Error dealing with pdf files

Open soham-aiplanet opened this issue 1 year ago • 1 comments

This is my code

def process_google_drive_documents(folder_url: str, service_account_cred: dict):
    source = ab.get_source(
        "source-google-drive",
        config={
            "folder_url": folder_url,
            "credentials": {
                "auth_type": "Service",
                "service_account_info": json.dumps(service_account_cred),
            },
            "streams": [
                {
                    "name": "pdf_loader_stream",
                    "globs": ["**"],
                    "format": {"filetype": "unstructured"},
                }
            ],
        },
    )

    source.check()
    source.select_all_streams()
    read_result = source.read()

And here's the error - [Document(page_content='', metadata={'_ab_source_file_last_modified': '2023-11-28T19:43:49.000000Z', '_ab_source_file_url': 'TermPaper.docx', 'document_key': 'TermPaper.docx', '_ab_source_file_parse_error': "Error parsing record. This could be due to a mismatch between the config's file type and the actual file type, or because the file or record is not parseable. Contact Support if you need assistance.\nfilename=TermPaper.docx message=\n**********************************************************************\n Resource \x1b[93mpunkt_tab\x1b[0m not found.\n Please use the NLTK Downloader to obtain the resource:\n\n \x1b[31m>>> import nltk\n >>> nltk.download('punkt_tab')\n \x1b[0m\n For more information see: https://www.nltk.org/data.html\n\n Attempted to load \x1b[93mtokenizers/punkt_tab/english/\x1b[0m\n\n Searched in:\n - '/home/soham/nltk_data'\n - '/home/soham/work/apps/tryouts/gdrive_integration/.venv-source-google-drive/nltk_data'\n - '/home/soham/work/apps/tryouts/gdrive_integration/.venv-source-google-drive/share/nltk_data'\n - '/home/soham/work/apps/tryouts/gdrive_integration/.venv-source-google-drive/lib/nltk_data'\n - '/usr/share/nltk_data'\n - '/usr/local/share/nltk_data'\n - '/usr/lib/nltk_data'\n - '/usr/local/lib/nltk_data'\n**********************************************************************\n", '_airbyte_raw_id': '01JAQ6ZEB720CS3BNHYVMKFQEC', '_airbyte_extracted_at': datetime.datetime(2024, 10, 21, 9, 36, 50, 530000), '_airbyte_meta': {}, 'last_modified': '2024-10-21T15:06:52.694685'})]
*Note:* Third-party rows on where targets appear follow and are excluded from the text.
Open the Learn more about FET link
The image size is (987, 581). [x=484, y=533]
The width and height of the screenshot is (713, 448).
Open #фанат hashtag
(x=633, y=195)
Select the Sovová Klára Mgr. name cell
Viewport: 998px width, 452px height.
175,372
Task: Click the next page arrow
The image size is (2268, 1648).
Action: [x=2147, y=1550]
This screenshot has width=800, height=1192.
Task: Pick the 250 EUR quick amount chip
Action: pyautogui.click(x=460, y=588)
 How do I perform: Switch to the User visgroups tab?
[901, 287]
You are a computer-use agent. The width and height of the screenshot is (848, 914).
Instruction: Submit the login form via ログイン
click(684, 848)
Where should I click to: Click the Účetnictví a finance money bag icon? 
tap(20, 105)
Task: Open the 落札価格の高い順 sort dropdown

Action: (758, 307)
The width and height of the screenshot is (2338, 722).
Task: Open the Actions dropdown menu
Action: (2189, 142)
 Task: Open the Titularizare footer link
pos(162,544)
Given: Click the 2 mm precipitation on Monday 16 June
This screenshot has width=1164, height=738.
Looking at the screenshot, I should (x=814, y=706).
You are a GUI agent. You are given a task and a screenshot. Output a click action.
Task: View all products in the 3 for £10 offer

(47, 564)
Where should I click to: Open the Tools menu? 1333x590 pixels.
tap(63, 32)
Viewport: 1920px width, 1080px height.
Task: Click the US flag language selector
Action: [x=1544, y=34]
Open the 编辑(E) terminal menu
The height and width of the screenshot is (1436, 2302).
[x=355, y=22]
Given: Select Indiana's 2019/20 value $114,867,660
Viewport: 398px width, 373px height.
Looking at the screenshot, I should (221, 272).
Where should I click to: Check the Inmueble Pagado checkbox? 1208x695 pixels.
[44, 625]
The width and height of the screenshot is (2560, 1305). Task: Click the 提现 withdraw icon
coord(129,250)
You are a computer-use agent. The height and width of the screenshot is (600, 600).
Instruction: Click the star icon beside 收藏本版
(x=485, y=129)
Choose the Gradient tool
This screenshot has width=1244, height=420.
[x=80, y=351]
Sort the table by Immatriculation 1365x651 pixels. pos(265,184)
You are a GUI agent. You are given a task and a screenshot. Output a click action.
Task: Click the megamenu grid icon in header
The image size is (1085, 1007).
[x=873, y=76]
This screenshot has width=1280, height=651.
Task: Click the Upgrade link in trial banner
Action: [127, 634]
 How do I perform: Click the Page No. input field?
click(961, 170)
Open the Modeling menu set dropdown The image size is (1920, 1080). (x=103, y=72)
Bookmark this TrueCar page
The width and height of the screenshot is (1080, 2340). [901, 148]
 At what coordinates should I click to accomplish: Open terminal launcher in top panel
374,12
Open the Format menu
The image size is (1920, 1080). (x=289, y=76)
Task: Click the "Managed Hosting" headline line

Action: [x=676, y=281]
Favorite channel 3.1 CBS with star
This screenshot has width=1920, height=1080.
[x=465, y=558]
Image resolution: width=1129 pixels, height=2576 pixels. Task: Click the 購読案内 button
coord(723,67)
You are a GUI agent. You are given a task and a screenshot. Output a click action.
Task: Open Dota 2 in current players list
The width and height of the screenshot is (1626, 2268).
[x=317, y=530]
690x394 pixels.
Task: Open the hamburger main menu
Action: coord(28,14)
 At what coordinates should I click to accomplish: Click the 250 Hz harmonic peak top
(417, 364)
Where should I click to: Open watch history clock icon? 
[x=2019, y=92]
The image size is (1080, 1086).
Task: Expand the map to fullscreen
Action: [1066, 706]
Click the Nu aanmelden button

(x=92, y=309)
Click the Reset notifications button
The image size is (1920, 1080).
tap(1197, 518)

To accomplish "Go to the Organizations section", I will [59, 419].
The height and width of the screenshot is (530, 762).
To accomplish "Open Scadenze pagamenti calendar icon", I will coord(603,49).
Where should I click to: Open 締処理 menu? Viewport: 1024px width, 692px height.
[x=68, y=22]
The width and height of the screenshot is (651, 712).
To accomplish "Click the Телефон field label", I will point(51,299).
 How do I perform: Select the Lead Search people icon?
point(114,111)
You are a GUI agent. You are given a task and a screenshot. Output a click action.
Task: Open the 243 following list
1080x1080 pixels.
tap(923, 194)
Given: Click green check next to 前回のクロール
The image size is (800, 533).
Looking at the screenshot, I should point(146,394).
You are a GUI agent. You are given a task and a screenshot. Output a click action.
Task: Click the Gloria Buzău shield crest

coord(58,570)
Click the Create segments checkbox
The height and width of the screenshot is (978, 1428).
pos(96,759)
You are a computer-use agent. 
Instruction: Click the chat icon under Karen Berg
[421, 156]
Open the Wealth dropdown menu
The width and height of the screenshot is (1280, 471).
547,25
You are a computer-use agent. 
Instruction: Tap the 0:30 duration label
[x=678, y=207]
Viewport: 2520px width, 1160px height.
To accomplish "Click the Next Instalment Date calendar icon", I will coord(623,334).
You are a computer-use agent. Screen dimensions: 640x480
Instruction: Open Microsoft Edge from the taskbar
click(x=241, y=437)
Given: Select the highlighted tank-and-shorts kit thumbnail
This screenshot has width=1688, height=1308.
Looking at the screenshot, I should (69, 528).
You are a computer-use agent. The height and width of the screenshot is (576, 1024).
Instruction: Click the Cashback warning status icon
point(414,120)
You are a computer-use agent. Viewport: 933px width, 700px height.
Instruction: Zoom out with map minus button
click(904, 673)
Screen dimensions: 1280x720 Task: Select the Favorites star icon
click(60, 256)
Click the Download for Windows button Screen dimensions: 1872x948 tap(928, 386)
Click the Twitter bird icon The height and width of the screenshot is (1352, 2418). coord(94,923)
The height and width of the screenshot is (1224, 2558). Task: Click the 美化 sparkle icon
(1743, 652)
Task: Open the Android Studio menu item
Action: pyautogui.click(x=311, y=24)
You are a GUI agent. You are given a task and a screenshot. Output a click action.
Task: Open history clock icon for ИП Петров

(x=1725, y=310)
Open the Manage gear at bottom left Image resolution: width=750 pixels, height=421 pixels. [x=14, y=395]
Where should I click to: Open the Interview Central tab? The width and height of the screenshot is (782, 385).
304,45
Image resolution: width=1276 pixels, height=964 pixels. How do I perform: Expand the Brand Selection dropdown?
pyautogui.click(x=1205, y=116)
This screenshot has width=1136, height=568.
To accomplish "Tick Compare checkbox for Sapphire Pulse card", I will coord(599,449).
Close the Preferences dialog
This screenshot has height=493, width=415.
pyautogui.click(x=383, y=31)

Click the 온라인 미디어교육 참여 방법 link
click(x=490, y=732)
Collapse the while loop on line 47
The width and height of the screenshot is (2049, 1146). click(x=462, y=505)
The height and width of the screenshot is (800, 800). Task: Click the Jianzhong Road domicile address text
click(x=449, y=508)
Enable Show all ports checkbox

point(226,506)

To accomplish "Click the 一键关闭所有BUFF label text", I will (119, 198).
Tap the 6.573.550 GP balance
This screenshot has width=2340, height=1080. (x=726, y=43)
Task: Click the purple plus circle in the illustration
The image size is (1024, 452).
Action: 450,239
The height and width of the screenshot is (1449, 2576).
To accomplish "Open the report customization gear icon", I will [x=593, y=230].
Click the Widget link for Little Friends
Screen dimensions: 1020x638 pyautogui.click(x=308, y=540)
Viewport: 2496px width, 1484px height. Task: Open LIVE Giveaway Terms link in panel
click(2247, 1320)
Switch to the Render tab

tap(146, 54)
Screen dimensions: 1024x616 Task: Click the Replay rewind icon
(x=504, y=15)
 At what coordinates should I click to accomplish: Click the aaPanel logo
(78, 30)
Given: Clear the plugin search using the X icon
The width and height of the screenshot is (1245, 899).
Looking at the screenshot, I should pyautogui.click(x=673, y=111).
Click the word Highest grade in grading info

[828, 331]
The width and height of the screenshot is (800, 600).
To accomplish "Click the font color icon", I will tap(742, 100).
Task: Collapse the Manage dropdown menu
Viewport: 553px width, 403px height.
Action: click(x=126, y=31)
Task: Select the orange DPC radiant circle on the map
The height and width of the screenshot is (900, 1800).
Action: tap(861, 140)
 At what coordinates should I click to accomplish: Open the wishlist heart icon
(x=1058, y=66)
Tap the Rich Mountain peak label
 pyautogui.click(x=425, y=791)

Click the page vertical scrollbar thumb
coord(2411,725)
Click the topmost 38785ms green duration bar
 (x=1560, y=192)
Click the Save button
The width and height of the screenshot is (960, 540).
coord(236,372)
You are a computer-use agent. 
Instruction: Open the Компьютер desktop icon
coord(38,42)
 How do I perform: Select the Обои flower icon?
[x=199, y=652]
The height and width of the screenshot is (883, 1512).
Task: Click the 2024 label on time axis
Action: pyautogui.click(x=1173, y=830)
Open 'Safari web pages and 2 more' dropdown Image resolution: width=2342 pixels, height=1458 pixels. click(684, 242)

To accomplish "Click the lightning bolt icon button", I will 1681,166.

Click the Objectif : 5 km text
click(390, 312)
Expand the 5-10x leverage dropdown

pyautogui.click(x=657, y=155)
Any idea how to resolve this ?

Oct 28 '24 07:10 soham-aiplanet

Hi @soham-aiplanet ! I see the error message you encountered, and I believe it has to do with a missing resource in the Natural Language Toolkit (NLTK) library. The error appears because the punkt tokenizer is needed to parse text in the document, but it’s not currently available in your environment. To resolve this, please install punkt by running:

import nltk
nltk.download('punkt')

After installing it, try running the code again, and the error should be resolved. Please let me know if this works or if you run into any other issues.

Nov 03 '24 17:11 pinaak-goel